A Dama de Ferro, de Phyllida Lloyd

Helen Mirren teve A Rainha (2005), a Meryl Streep coube Margaret Thatcher, a Primeira-ministra britânica apelidada de Dama de Ferro pelo jornalista Yuri Gavrilov, em 1976. Ninguém desmentirá que a interpretação de Streep é absolutamente imaculada (aspecto, discurso, maneirismos, locomoção) mas, de resto, o filme é irrelevante, a exagerar no branqueamento escabroso das suas políticas de extrema-direita, à frente do Partido Conservador e dos destinos da Grã-bretanha entre 1979 e 1990.
A Dama de Ferro é um biopic autista, ao ponto de ser irrealista. Para evitar controvérsia ou prejudicar a imagem da retratada, o guião esforça-se por estabelecê-la como uma frágil senhora de idade, uma caricatura confusa entre o passado e o presente, que dialoga com o fantasma do marido para distrair-se da sua própria solidão. A vida política é introduzida em flashbacks espalhados, que seguem uma visão deliberadamente feminista, da primeira mulher a ascender na política inglesa, deixando de lado as suas ideias polémicas, que surgem em quadros erráticos, montagens frugais de oratórias empenhadas mas vazias, porque não têm o enquadramento indispensável que o tempo já consumiu.

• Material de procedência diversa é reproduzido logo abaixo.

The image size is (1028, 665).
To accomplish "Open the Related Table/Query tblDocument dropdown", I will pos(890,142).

Phyllida Lloyd, realizadora do musical Mamma Mia (2008), não estava preparada para a mudança de palco e deixou o argumento de Abi Morgan falsear factos, alterando a cronologia para baralhar os historiadores. A mais odiada Primeira-ministra do Séc XX começa o filme num estado de senilidade desculpatório e, agarrada a uma memória muito selectiva, passa o tempo a recordar os seus dias no poder, como chegou até ele e como lho usurparam, os traidores (tão radical era ela que alienou os membros do próprio Gabinete, mas esperava manter o seu apoio, credulamente, enquanto conspiravam para expulsá-la).

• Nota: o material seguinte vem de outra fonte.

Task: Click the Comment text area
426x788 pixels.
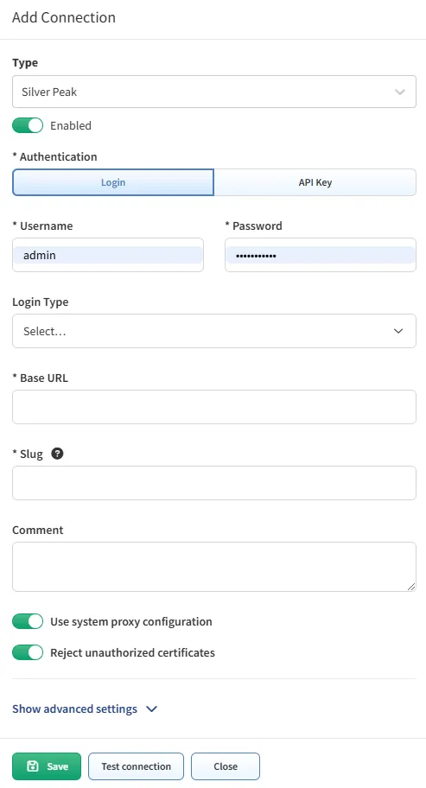Action: [x=214, y=567]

Pautada pela sua própria ambição, Margaret Thatcher farta-se de falar em decisões difíceis pela Inglaterra, esquecendo-se que o país não era a meia dúzia de industriais que beneficiava em vez do povo que se manifestava nas ruas. A sua batalha contra os sindicatos é filmada como se fosse um delfim contra poderosas multinacionais, em vez de organizações de trabalhadores que lutavam contra o desemprego e a pobreza. A Guerra das Malvinas é mascarada pela questão de soberania que Thatcher vendeu ao mundo, em vez do que hoje se sabe, que foi uma despesista medida da senhora se agarrar ao poder, quando era certo que a sua falta de popularidade iria obstar-lhe a re-eleição.

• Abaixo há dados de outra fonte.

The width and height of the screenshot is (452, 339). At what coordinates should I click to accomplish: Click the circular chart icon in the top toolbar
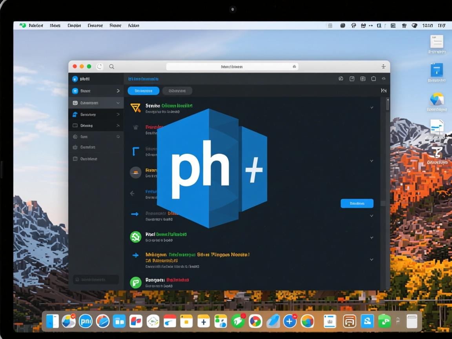click(x=341, y=78)
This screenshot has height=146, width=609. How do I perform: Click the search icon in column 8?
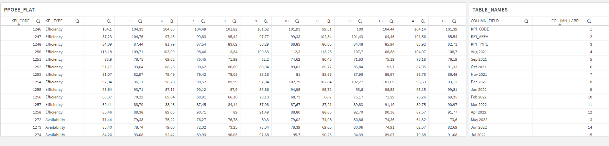[235, 21]
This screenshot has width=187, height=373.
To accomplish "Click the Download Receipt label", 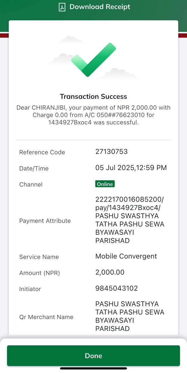I will (100, 7).
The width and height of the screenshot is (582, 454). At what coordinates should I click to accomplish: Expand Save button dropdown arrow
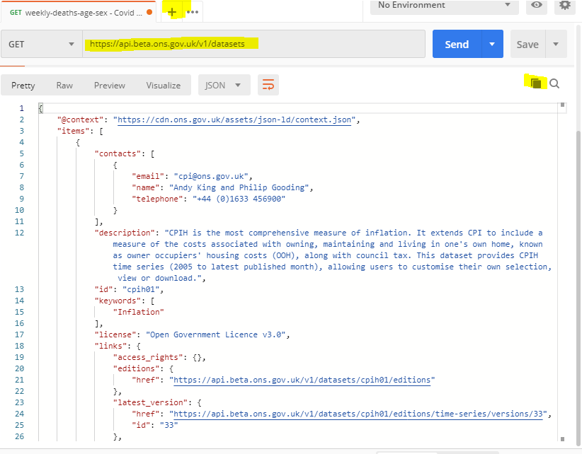pyautogui.click(x=556, y=44)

As aulas de dicção são o momento O Discurso do Rei (2010), fazendo recordar a narração Isn’t that charming? Do you know, I really feel I could dance, inserida na faixa única de 60 minutos em que consiste o 13º álbum de Mike Oldfield, Amarok (a comediante escocesa Janet Brown fez a imitação). A Dama de Ferro pouco mais parece ser do que isso, uma folclórica e anacrónica figura de Estado, emblematicamente representada por uma actriz em estado de graça e subtilmente transformada numa pessoa de bem.
The Iron Lady 2011
O Evangelho Segundo Cinéfilo
2 Comments:
A única coisa que me levaria a ver o filme seria a interpretação da Streep mas esta reinterpretação histórica não me apraz...
Eolo, a Meryl é a única coisa meritória no filme. o resto é telefilme que branqueia a história dela, cingindo-se à ideia de mulher que singra num mundo dos homens, em vez de focar-se nas medidas impopulares que implementou. mostra imagens de greves e a resposta dela, mas nunca o que motivou as referidas greves.
quanto à Meryl, está tão boa que até nos esquecemos que é uma actriz e não a verdadeira PM.
Esse é um grande defeito de A Minha Semana Com Marilyn. Por mais que goste da Michelle Williams, ela nunca se confunde com a verdadeira Norma Jean.